“Too much white?” you asked.
“No,” he said. “Just enough.”
You smiled.
Reporters waited downstairs.
Survivors waited.
Families waited.
A future waited.
Damian offered his arm.
Not because you needed help walking.
Because he knew you liked the gesture.
You looked at it.
Then at him.
“Ready?” he asked.
You thought of Leonardo.
Of the altar.
Of the guests whispering.
Of Evelyn calling you delicate.
Of your mother crying in fear.
Of your father staring down at his hands.
Of Damian lifting your veil and seeing what everyone else had chosen not to see.
Then you thought of the first woman who moved into The White Rose Project.
She had stood in her new apartment holding the keys so tightly her hand shook.
“I forgot doors could lock from my side,” she had whispered.
That was when you understood what your life had become.
Not a tragedy.
Not a scandal.
Not a story about a mafia boss saving a bride.
A door.
A key.
A way out.
You took Damian’s arm.
“Yes,” you said. “I’m ready.”
Together, you walked toward the elevator.
But this time, no one was dragging you toward a promise you didn’t want.

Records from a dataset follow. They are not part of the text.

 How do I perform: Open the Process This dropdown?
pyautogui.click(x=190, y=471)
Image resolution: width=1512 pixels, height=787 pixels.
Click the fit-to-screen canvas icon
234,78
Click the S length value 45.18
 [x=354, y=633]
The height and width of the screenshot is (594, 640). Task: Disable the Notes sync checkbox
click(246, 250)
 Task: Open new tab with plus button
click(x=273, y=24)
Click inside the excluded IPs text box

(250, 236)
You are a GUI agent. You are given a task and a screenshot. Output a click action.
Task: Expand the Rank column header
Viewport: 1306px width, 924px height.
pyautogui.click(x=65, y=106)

No one was waiting to own you.
No one was hiding bruises under lace.
This time, every step belonged to you.
And somewhere far behind you, in a ballroom that still smelled of white roses and lies, the old version of you remained on the marble floor where she had fallen.
You did not hate her.
You loved her.
Because she was the one who collapsed when pretending became impossible.
She was the one whose body told the truth.
She was the one who never said “I do.”
And because she fell, you rose.
Not as Leonardo Harrington’s wife.
Not as a broken bride.
Not as a woman saved by a dangerous man.
But as Valeria Morgan.
The woman who turned her almost-wedding into a shelter.
The woman who made white roses mean survival.
The woman who learned that love without freedom is just another locked door.